EXTRACTED INFORMATION:
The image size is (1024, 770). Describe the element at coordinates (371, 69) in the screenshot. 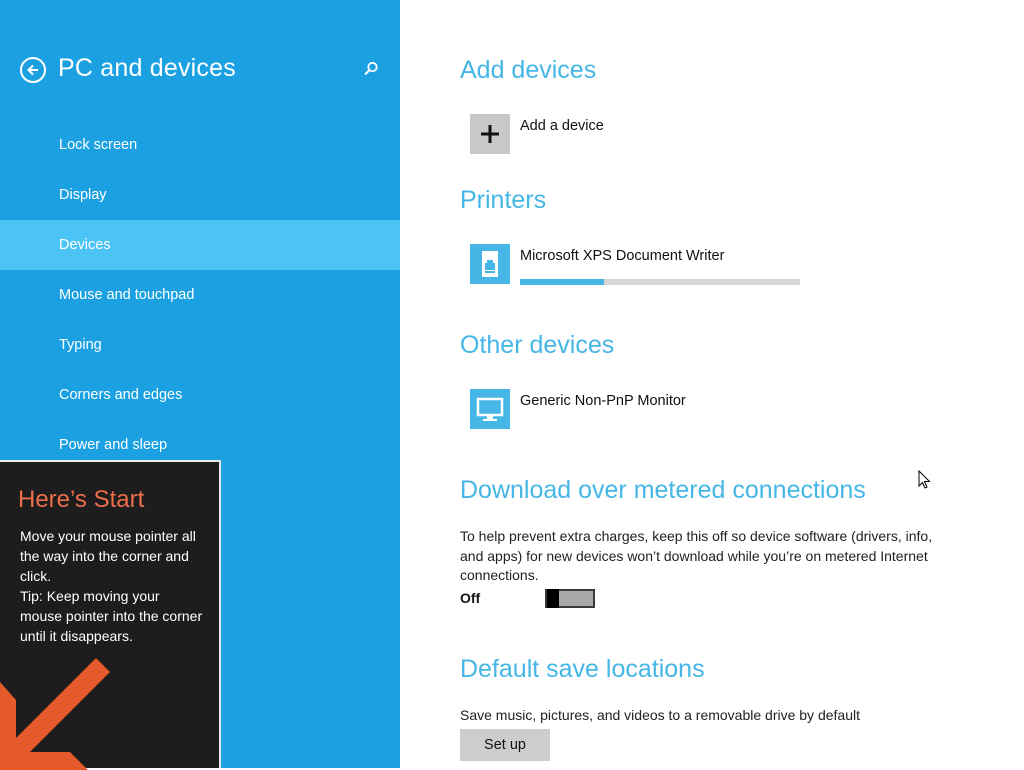

I see `search-icon` at that location.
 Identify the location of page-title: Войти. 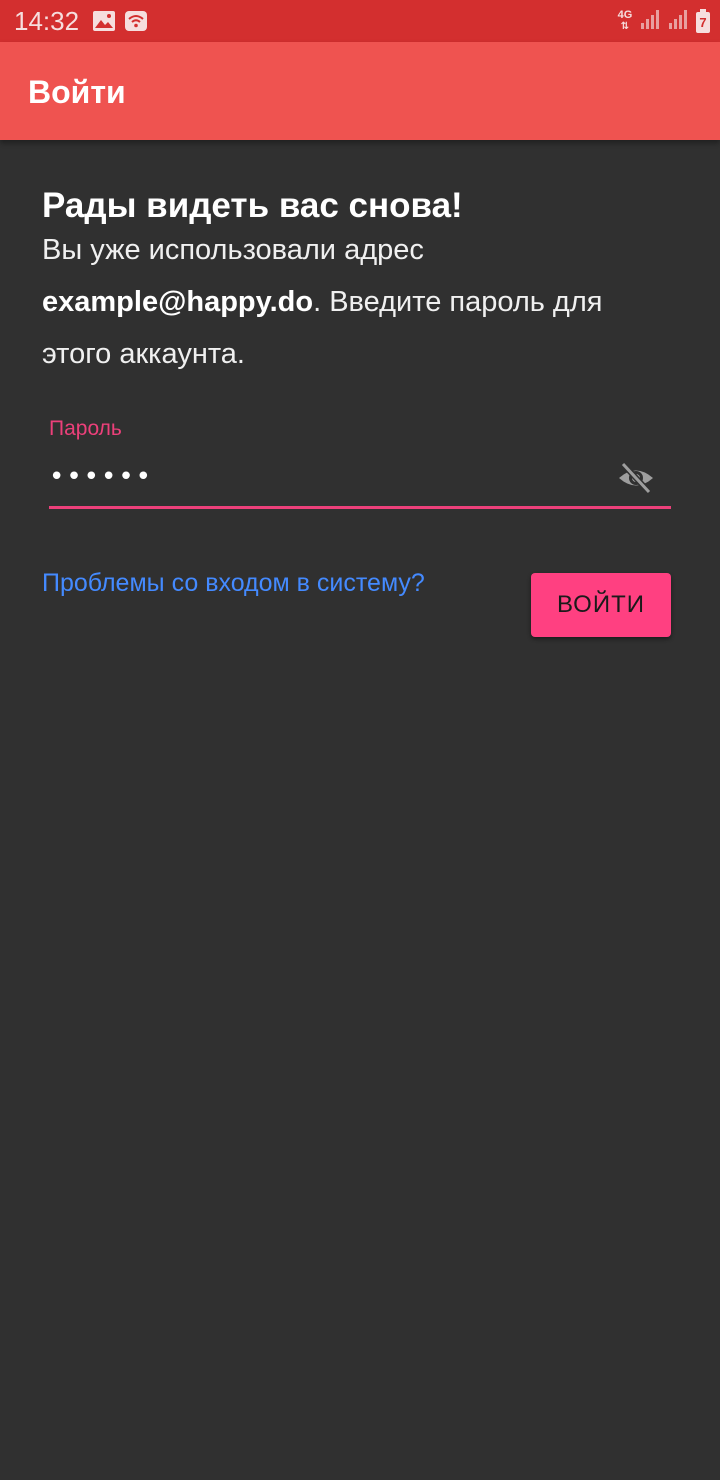
(77, 92).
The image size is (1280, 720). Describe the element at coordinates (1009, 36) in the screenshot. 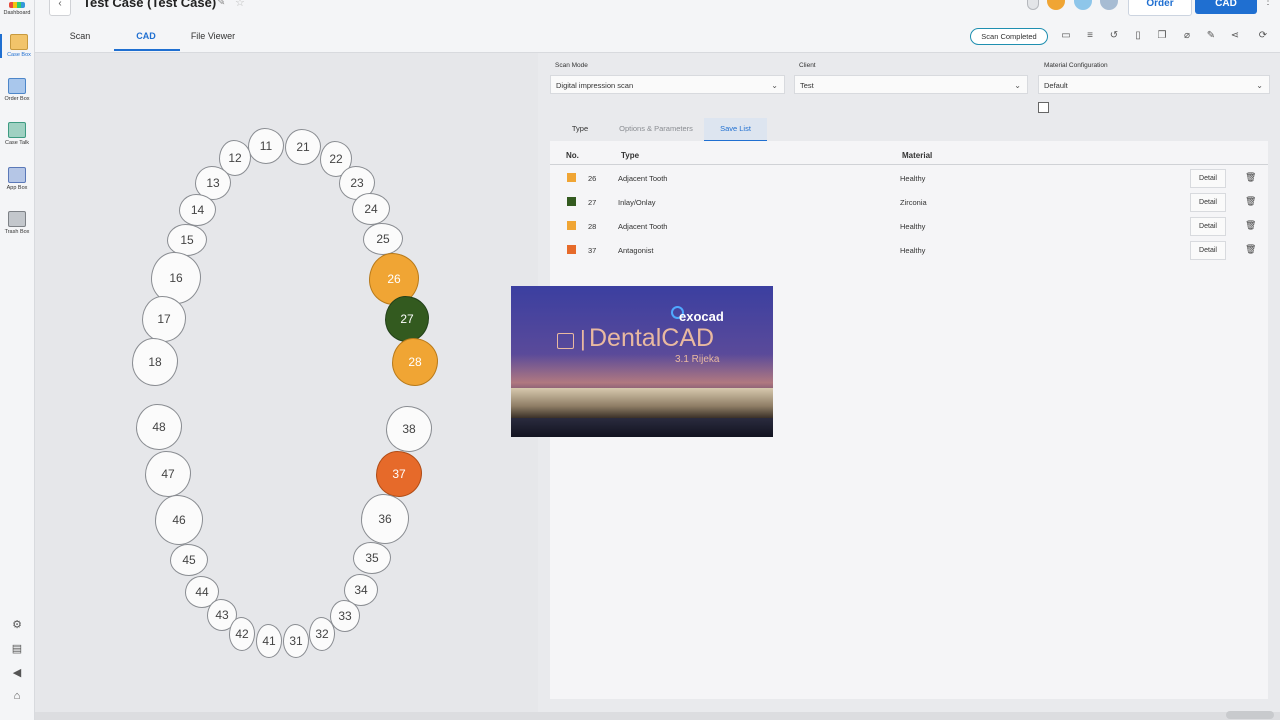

TASK BRIEF:
Return every line of the items above word for word, omitting the pictures.

RESULT BELOW:
The image size is (1024, 770). Describe the element at coordinates (371, 69) in the screenshot. 

I see `search-icon` at that location.
 Identify the location of page-title: Войти. 
(77, 92).
The image size is (1280, 720). Describe the element at coordinates (1009, 36) in the screenshot. 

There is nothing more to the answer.